> _Dataset entries_:
=-=-=-=-=

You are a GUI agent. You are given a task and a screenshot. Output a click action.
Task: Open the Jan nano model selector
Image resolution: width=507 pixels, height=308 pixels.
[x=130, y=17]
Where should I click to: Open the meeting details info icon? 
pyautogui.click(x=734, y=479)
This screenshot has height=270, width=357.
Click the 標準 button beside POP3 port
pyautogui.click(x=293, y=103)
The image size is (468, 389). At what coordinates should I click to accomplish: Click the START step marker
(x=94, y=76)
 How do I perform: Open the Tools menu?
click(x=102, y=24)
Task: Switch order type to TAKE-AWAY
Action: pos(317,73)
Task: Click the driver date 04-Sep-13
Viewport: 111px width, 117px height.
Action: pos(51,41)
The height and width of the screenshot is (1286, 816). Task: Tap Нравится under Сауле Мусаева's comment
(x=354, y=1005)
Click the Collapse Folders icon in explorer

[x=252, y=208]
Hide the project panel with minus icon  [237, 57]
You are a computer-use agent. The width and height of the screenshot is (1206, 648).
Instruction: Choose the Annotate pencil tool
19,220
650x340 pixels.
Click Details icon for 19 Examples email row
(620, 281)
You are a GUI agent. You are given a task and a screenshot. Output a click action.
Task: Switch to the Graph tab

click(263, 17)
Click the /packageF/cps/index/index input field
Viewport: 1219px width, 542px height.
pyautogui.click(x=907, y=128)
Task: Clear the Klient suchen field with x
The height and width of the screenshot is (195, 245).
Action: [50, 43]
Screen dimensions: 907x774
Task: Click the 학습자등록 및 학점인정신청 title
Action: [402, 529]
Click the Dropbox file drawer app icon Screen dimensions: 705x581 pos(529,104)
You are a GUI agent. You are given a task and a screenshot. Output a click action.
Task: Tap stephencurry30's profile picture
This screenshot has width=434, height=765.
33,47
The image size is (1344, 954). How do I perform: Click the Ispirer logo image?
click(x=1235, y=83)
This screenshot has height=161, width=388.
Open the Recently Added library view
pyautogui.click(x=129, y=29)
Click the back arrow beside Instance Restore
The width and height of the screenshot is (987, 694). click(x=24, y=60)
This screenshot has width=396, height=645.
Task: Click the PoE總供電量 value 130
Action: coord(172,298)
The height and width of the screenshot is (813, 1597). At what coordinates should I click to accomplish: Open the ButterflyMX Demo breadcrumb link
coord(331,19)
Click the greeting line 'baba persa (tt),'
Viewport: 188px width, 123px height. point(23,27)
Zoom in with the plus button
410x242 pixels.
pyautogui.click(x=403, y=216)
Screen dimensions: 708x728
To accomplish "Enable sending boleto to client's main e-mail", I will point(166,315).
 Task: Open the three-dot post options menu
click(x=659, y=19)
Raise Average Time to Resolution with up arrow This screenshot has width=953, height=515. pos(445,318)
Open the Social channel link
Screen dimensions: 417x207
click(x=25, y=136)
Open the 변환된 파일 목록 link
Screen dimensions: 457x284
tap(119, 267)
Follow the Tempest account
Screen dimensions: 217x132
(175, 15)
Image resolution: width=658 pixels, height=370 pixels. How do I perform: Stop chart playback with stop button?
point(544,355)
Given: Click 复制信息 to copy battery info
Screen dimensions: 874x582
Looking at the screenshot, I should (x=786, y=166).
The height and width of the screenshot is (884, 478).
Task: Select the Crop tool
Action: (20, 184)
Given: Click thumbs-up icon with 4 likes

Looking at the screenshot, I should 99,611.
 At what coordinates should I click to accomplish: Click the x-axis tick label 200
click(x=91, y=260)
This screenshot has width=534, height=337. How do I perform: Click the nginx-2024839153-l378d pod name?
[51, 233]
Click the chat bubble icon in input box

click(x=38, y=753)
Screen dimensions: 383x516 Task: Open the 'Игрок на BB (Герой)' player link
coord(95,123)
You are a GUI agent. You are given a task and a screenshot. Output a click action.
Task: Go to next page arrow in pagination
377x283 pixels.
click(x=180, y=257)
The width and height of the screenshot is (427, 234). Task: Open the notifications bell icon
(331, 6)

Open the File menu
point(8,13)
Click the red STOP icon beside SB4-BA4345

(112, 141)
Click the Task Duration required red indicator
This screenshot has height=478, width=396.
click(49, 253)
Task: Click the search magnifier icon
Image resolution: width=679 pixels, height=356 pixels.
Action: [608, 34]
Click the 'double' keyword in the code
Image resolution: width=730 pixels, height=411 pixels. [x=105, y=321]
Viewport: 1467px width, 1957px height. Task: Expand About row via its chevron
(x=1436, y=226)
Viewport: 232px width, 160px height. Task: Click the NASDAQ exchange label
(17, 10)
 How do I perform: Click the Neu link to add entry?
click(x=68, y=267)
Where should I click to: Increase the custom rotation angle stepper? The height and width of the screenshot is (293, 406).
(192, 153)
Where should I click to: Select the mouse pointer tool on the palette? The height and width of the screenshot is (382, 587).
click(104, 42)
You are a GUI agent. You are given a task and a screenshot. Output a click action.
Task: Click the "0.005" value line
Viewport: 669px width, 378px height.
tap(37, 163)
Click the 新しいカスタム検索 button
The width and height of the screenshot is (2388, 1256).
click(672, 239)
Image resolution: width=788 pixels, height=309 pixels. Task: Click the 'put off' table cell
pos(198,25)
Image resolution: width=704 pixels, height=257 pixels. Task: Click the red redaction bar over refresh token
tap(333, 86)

=-=-=-=-=

> _What to work on_: Rewrite the records above as a Markdown table with the columns Row and Text, numbering each line and leaving out blank lines.

> _Complete answer_:
| Row | Text |
|---|---|
| 1 | You are a GUI agent. You are given a task and a screenshot. Output a click action. |
| 2 | Task: Open the Jan nano model selector |
| 3 | Image resolution: width=507 pixels, height=308 pixels. |
| 4 | [x=130, y=17] |
| 5 | Where should I click to: Open the meeting details info icon?  |
| 6 | pyautogui.click(x=734, y=479) |
| 7 | This screenshot has height=270, width=357. |
| 8 | Click the 標準 button beside POP3 port |
| 9 | pyautogui.click(x=293, y=103) |
| 10 | The image size is (468, 389). At what coordinates should I click to accomplish: Click the START step marker |
| 11 | (x=94, y=76) |
| 12 |  How do I perform: Open the Tools menu? |
| 13 | click(x=102, y=24) |
| 14 | Task: Switch order type to TAKE-AWAY |
| 15 | Action: pos(317,73) |
| 16 | Task: Click the driver date 04-Sep-13 |
| 17 | Viewport: 111px width, 117px height. |
| 18 | Action: pos(51,41) |
| 19 | The height and width of the screenshot is (1286, 816). Task: Tap Нравится under Сауле Мусаева's comment |
| 20 | (x=354, y=1005) |
| 21 | Click the Collapse Folders icon in explorer |
| 22 | [x=252, y=208] |
| 23 | Hide the project panel with minus icon  [237, 57] |
| 24 | You are a computer-use agent. The width and height of the screenshot is (1206, 648). |
| 25 | Instruction: Choose the Annotate pencil tool |
| 26 | 19,220 |
| 27 | 650x340 pixels. |
| 28 | Click Details icon for 19 Examples email row |
| 29 | (620, 281) |
| 30 | You are a GUI agent. You are given a task and a screenshot. Output a click action. |
| 31 | Task: Switch to the Graph tab |
| 32 | click(263, 17) |
| 33 | Click the /packageF/cps/index/index input field |
| 34 | Viewport: 1219px width, 542px height. |
| 35 | pyautogui.click(x=907, y=128) |
| 36 | Task: Clear the Klient suchen field with x |
| 37 | The height and width of the screenshot is (195, 245). |
| 38 | Action: [50, 43] |
| 39 | Screen dimensions: 907x774 |
| 40 | Task: Click the 학습자등록 및 학점인정신청 title |
| 41 | Action: [402, 529] |
| 42 | Click the Dropbox file drawer app icon Screen dimensions: 705x581 pos(529,104) |
| 43 | You are a GUI agent. You are given a task and a screenshot. Output a click action. |
| 44 | Task: Tap stephencurry30's profile picture |
| 45 | This screenshot has width=434, height=765. |
| 46 | 33,47 |
| 47 | The image size is (1344, 954). How do I perform: Click the Ispirer logo image? |
| 48 | click(x=1235, y=83) |
| 49 | This screenshot has height=161, width=388. |
| 50 | Open the Recently Added library view |
| 51 | pyautogui.click(x=129, y=29) |
| 52 | Click the back arrow beside Instance Restore |
| 53 | The width and height of the screenshot is (987, 694). click(x=24, y=60) |
| 54 | This screenshot has width=396, height=645. |
| 55 | Task: Click the PoE總供電量 value 130 |
| 56 | Action: coord(172,298) |
| 57 | The height and width of the screenshot is (813, 1597). At what coordinates should I click to accomplish: Open the ButterflyMX Demo breadcrumb link |
| 58 | coord(331,19) |
| 59 | Click the greeting line 'baba persa (tt),' |
| 60 | Viewport: 188px width, 123px height. point(23,27) |
| 61 | Zoom in with the plus button |
| 62 | 410x242 pixels. |
| 63 | pyautogui.click(x=403, y=216) |
| 64 | Screen dimensions: 708x728 |
| 65 | To accomplish "Enable sending boleto to client's main e-mail", I will point(166,315). |
| 66 |  Task: Open the three-dot post options menu |
| 67 | click(x=659, y=19) |
| 68 | Raise Average Time to Resolution with up arrow This screenshot has width=953, height=515. pos(445,318) |
| 69 | Open the Social channel link |
| 70 | Screen dimensions: 417x207 |
| 71 | click(x=25, y=136) |
| 72 | Open the 변환된 파일 목록 link |
| 73 | Screen dimensions: 457x284 |
| 74 | tap(119, 267) |
| 75 | Follow the Tempest account |
| 76 | Screen dimensions: 217x132 |
| 77 | (175, 15) |
| 78 | Image resolution: width=658 pixels, height=370 pixels. How do I perform: Stop chart playback with stop button? |
| 79 | point(544,355) |
| 80 | Given: Click 复制信息 to copy battery info |
| 81 | Screen dimensions: 874x582 |
| 82 | Looking at the screenshot, I should (x=786, y=166). |
| 83 | The height and width of the screenshot is (884, 478). |
| 84 | Task: Select the Crop tool |
| 85 | Action: (20, 184) |
| 86 | Given: Click thumbs-up icon with 4 likes |
| 87 | Looking at the screenshot, I should 99,611. |
| 88 |  At what coordinates should I click to accomplish: Click the x-axis tick label 200 |
| 89 | click(x=91, y=260) |
| 90 | This screenshot has width=534, height=337. How do I perform: Click the nginx-2024839153-l378d pod name? |
| 91 | [51, 233] |
| 92 | Click the chat bubble icon in input box |
| 93 | click(x=38, y=753) |
| 94 | Screen dimensions: 383x516 Task: Open the 'Игрок на BB (Герой)' player link |
| 95 | coord(95,123) |
| 96 | You are a GUI agent. You are given a task and a screenshot. Output a click action. |
| 97 | Task: Go to next page arrow in pagination |
| 98 | 377x283 pixels. |
| 99 | click(x=180, y=257) |
| 100 | The width and height of the screenshot is (427, 234). Task: Open the notifications bell icon |
| 101 | (331, 6) |
| 102 | Open the File menu |
| 103 | point(8,13) |
| 104 | Click the red STOP icon beside SB4-BA4345 |
| 105 | (112, 141) |
| 106 | Click the Task Duration required red indicator |
| 107 | This screenshot has height=478, width=396. |
| 108 | click(49, 253) |
| 109 | Task: Click the search magnifier icon |
| 110 | Image resolution: width=679 pixels, height=356 pixels. |
| 111 | Action: [608, 34] |
| 112 | Click the 'double' keyword in the code |
| 113 | Image resolution: width=730 pixels, height=411 pixels. [x=105, y=321] |
| 114 | Viewport: 1467px width, 1957px height. Task: Expand About row via its chevron |
| 115 | (x=1436, y=226) |
| 116 | Viewport: 232px width, 160px height. Task: Click the NASDAQ exchange label |
| 117 | (17, 10) |
| 118 |  How do I perform: Click the Neu link to add entry? |
| 119 | click(x=68, y=267) |
| 120 | Where should I click to: Increase the custom rotation angle stepper? The height and width of the screenshot is (293, 406). |
| 121 | (192, 153) |
| 122 | Where should I click to: Select the mouse pointer tool on the palette? The height and width of the screenshot is (382, 587). |
| 123 | click(104, 42) |
| 124 | You are a GUI agent. You are given a task and a screenshot. Output a click action. |
| 125 | Task: Click the "0.005" value line |
| 126 | Viewport: 669px width, 378px height. |
| 127 | tap(37, 163) |
| 128 | Click the 新しいカスタム検索 button |
| 129 | The width and height of the screenshot is (2388, 1256). |
| 130 | click(672, 239) |
| 131 | Image resolution: width=788 pixels, height=309 pixels. Task: Click the 'put off' table cell |
| 132 | pos(198,25) |
| 133 | Image resolution: width=704 pixels, height=257 pixels. Task: Click the red redaction bar over refresh token |
| 134 | tap(333, 86) |